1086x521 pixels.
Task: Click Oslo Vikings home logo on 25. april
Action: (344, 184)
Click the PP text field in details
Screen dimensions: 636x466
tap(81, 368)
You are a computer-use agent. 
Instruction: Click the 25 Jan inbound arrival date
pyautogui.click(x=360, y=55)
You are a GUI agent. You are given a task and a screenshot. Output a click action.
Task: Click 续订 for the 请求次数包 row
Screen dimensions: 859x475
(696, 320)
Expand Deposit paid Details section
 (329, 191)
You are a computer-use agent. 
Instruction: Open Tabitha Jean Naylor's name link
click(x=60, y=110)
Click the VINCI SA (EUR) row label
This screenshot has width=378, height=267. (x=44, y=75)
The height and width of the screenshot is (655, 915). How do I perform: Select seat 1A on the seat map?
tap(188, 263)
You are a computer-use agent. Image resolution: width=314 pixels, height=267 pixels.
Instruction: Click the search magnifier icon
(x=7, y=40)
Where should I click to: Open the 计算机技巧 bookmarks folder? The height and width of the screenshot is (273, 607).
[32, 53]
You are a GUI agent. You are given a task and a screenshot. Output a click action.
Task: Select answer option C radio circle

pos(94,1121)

####

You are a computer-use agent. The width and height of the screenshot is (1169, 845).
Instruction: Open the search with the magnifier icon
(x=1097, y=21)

####

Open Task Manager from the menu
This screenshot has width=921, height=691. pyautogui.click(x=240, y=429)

####

== Aim of the exercise ==
The response must contain every line from the listing above in which the string "computer" appears.

== Response to this task ==
You are a computer-use agent. 
You are a computer-use agent. 
You are a computer-use agent. Image resolution: width=314 pixels, height=267 pixels.
You are a computer-use agent. The width and height of the screenshot is (1169, 845).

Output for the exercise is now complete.